Difficulty ramps by adding more colors -- up to twelve eventually -- and fewer empty tubes. Some levels have "limited moves" where you can't pour more than 40 times, which forces you to plan ahead. The satisfying moment is when you finally line up that last pour and watch a tube fill with a single color, then the whole stack glows for a second before the next row unlocks. The game doesn't tell you this, but if you pour the same color into a tube that already has it, you can stack multiple layers at once as long as the top matches, which saves moves.

There's a shop where you can spend coins earned from completing levels to buy tube skins -- some are metallic, some are glass, one looks like candy cane stripes. Backgrounds change from a cozy room to a space station to a beach, but honestly you're too focused on the colors to notice. Later levels introduce "frozen" layers that can't be poured until you pour something on top of them, which is annoying. And "magnetic" tubes that pull the nearest color toward them if you leave them alone too long -- that one actually makes you move faster 💥.

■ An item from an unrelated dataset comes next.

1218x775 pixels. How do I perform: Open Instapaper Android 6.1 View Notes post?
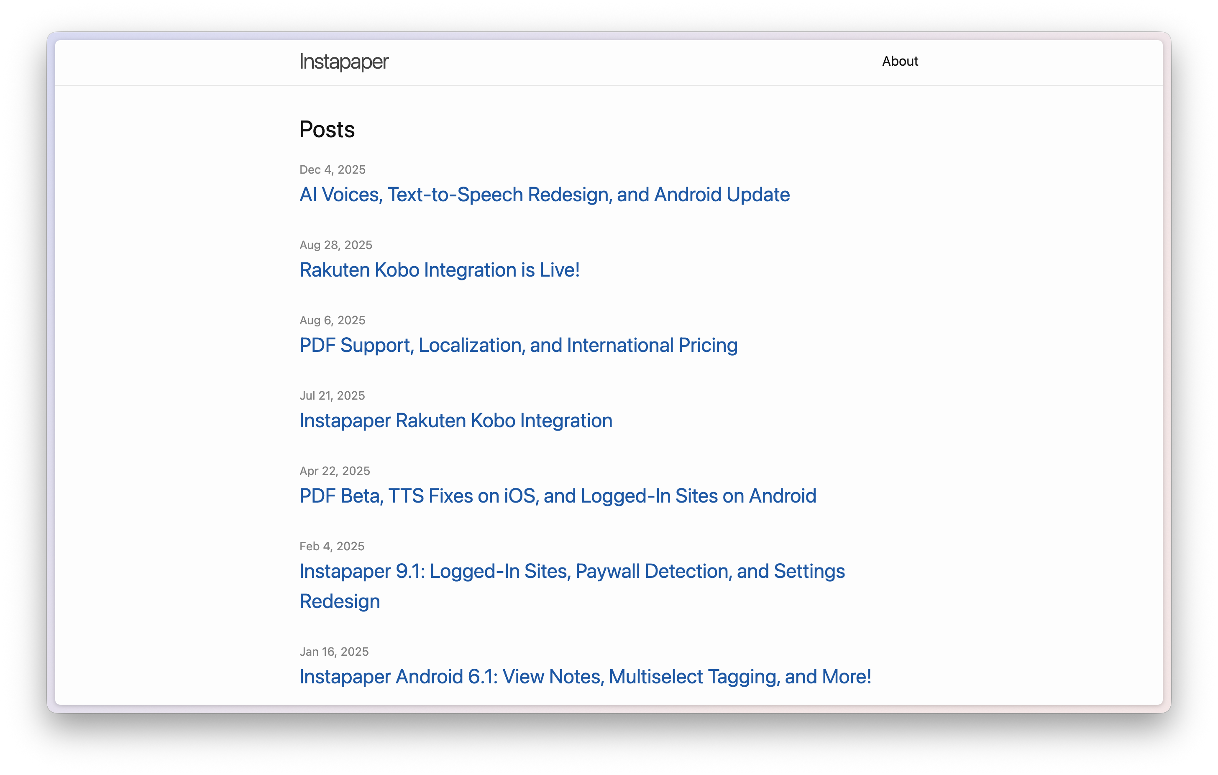585,677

No big wrap-up here, just tap and pour until everything matches. Or doesn't.

Tips & Tricks

The undo button is there for a reason -- use it. I wasted so many runs trying to fix a bad pour manually when one tap would have saved me. Watch the color order in the source tube before you start pouring; if you see two different colors stacked, you're probably about to trap a color underneath where it doesn't belong. Early on I kept filling tubes to the top, but leaving one space empty in every tube gives you room to maneuver when things get messy. Some levels have tubes that look identical in color until you notice the slight shade differences -- tilt your phone or squint a bit because the game doesn't highlight those for you. When you get stuck, don't just pour randomly; instead, isolate the tubes with the most layers of a single color and work from there. The store backgrounds are cosmetic only, but the tube designs sometimes make colors harder to tell apart, so stick with the default ones until you're comfortable. One trick that clicked for me: if you have a tube with three of one color and one of another, pour that single color into an empty tube first, then move the three-layer color -- it saves you from creating a mess you can't undo.